Saved data entries:
---
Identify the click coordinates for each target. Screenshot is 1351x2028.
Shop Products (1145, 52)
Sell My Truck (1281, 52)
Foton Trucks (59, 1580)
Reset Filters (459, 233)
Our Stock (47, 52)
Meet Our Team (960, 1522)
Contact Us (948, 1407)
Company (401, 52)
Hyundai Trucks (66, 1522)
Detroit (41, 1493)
---
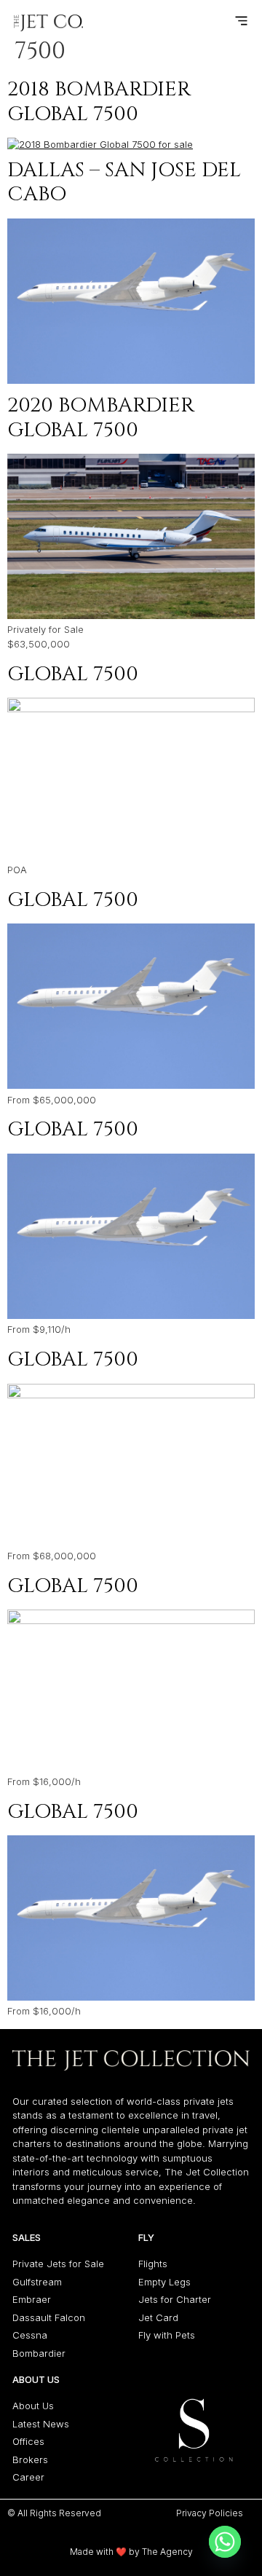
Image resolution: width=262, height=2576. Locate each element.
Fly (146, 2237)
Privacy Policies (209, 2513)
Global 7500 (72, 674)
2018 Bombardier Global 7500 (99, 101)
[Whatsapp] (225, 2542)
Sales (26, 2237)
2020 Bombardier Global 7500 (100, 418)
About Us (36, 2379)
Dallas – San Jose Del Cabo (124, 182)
---
Aim of the exercise: In how many lines of the records does the string "each" occur? Answer with the number alone.

Finished exercise: 2